Alice> SRC="cid:[email protected]"> what the cid here mean?
Alice> does it valueable for recognize this spam?
skip> It just identifies an image that is delivered along with the
skip> message. By itself it doesn't mean a lot.
I should have given a bit more complete answer based on your message's more
general point. I recently added a fair amount of code to SpamBayes to
"crack" the content of images. The new code works very well for me. If
you'd like to try it, here's what you'll need to do:
1. Check out the latest source from the CVS repository. (There's been
no new release since my recent checkins.) Install it.
2. Install the Python Imaging Library:
http://www.pythonware.com/products/pil/
3a. (Windows) Grab the ocrad-cygwin package from the
SpamBayes Files page:
http://sourceforge.net/project/showfiles.php?group_id=61702
Unpack the zip file and copy ocrad.exe somewhere on your PATH.

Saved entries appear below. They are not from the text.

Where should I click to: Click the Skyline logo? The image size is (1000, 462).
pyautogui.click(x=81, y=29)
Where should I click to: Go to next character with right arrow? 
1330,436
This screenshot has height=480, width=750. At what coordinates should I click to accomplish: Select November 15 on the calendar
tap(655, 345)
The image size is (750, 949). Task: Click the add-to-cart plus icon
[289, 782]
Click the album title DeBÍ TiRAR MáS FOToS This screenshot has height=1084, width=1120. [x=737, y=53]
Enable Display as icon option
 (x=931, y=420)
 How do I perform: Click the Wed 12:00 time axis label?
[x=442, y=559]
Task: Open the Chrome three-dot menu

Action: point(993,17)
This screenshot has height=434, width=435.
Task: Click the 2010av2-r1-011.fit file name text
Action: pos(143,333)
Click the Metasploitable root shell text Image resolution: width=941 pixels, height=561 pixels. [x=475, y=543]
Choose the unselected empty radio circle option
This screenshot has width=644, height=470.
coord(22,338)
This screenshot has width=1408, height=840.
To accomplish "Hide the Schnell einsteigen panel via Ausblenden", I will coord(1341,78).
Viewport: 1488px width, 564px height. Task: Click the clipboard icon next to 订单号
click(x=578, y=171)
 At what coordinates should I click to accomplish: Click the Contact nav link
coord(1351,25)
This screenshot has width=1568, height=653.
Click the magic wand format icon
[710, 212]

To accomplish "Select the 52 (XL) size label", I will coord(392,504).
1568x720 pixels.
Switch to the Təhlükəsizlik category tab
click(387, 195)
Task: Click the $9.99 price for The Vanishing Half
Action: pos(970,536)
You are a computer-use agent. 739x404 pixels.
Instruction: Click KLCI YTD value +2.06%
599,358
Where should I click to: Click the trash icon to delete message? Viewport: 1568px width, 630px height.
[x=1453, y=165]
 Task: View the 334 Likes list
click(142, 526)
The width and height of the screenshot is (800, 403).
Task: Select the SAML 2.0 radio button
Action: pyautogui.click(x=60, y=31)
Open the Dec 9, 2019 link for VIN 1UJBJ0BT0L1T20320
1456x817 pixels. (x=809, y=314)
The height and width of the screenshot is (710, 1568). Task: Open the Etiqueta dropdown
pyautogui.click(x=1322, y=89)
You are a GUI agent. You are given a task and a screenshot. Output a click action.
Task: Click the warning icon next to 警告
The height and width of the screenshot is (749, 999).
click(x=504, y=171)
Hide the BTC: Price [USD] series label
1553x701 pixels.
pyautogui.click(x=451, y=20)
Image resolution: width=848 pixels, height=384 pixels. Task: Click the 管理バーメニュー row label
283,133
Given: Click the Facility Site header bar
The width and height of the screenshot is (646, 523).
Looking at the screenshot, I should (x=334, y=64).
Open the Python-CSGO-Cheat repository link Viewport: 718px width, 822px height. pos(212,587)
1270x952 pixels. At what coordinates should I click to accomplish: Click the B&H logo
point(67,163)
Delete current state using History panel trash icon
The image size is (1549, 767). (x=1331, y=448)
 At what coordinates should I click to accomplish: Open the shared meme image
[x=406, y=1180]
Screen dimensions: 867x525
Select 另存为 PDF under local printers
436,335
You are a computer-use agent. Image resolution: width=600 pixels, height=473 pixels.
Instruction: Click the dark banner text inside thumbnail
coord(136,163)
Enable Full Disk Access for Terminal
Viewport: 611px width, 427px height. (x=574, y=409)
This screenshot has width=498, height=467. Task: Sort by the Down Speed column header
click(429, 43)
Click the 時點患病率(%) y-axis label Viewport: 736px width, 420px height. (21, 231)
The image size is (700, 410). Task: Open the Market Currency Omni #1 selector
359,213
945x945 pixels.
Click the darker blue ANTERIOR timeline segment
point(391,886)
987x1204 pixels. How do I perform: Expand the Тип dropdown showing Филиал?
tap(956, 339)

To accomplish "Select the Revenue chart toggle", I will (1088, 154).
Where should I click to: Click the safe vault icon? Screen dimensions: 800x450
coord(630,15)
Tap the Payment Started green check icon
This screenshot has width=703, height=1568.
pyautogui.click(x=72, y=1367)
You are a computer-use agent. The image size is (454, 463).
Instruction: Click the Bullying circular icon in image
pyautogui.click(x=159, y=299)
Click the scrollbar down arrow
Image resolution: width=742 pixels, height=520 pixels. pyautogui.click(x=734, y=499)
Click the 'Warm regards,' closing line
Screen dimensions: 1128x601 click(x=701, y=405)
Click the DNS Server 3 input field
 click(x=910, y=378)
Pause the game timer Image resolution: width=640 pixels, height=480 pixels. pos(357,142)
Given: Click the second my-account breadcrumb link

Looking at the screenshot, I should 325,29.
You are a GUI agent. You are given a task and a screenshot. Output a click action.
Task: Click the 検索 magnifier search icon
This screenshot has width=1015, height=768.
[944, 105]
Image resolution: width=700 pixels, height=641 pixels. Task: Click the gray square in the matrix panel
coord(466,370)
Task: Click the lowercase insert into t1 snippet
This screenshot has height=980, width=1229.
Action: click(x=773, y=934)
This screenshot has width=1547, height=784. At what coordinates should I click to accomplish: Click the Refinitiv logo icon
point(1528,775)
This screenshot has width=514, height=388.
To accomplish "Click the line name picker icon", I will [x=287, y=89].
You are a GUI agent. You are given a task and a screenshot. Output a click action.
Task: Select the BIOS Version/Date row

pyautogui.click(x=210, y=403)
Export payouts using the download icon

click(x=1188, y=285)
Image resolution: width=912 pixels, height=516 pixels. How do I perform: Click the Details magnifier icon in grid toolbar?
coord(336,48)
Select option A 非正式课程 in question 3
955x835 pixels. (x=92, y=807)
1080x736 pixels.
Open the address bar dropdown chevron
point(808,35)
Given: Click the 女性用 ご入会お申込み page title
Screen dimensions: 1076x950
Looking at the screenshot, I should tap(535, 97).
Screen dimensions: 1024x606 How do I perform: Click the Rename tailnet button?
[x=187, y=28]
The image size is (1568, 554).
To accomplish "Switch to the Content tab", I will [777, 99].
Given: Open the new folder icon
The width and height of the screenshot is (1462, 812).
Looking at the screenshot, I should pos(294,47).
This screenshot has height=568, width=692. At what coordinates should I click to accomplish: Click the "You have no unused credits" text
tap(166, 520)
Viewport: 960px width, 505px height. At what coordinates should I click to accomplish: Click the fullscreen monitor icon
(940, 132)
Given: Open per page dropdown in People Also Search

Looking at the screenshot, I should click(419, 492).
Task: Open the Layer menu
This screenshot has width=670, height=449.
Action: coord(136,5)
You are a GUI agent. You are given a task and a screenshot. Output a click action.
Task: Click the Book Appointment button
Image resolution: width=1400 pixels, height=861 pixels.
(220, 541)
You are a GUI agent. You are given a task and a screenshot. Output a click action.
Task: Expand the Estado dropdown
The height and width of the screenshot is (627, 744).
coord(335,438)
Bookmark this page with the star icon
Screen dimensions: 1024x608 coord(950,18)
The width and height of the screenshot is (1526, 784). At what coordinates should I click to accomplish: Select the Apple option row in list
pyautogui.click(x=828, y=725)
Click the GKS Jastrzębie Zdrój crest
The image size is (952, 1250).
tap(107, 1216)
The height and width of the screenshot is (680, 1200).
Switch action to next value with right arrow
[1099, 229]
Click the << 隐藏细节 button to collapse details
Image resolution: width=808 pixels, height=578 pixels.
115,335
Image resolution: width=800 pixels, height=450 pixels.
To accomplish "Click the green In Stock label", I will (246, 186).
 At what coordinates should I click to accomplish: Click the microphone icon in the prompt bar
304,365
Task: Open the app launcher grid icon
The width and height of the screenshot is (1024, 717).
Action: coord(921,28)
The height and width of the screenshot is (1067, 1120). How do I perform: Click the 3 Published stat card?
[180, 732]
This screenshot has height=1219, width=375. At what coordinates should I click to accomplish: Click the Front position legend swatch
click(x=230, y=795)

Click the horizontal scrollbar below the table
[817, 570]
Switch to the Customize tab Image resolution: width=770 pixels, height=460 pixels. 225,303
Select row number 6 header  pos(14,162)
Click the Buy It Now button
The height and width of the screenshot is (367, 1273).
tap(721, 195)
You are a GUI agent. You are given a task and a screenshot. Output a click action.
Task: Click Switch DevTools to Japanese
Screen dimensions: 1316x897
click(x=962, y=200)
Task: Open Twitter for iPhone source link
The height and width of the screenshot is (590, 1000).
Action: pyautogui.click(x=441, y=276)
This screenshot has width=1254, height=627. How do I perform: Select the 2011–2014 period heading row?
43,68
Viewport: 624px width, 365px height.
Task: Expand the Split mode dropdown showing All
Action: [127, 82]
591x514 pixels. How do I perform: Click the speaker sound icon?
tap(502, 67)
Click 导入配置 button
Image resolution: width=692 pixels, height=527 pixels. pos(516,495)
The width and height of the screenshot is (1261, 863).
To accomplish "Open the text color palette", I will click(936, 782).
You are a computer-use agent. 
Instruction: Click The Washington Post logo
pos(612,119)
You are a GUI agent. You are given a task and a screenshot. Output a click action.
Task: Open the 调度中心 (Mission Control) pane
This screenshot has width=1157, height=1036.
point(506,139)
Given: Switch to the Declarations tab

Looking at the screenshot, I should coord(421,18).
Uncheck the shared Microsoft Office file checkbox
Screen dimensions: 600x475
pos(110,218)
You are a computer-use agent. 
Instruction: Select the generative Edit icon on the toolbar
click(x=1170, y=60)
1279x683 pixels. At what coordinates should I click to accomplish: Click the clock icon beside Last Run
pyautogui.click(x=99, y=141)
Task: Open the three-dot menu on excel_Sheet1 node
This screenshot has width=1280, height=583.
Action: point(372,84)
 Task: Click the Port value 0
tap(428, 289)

3b. (Unix/Linux/Mac) Grab the ocrad source distribution from its web
site:
http://www.gnu.org/software/ocrad/ocrad.html
Unpack and install it.
I realize this may not be all that straightforward for people who are unused
to installing open source software. Once you've done it a couple times
though, it gets easier. Hopefully, we can get another SpamBayes alpha
release out in the next little while. (Tony, if there's anything I can do
to help make this happen, let me know.)
Once you're ready to go, add the following to your SpamBayes options:
x-lookup_ip: True
lookup_ip_cache: ~/.dnscache
x-image_size: True
x-crack_images: True
crack_image_cache: ~/.image_cache.pickle
The first group is unrelated to the image spam, but I find it helps me a
lot. It maps hostnames to their IP addresses using DNS and generates tokens
based on those addresses. The second records tokens about the size of
images. The third enables text extraction from images (OCR, or optical
character recognition). This is where PIL and Ocrad come in.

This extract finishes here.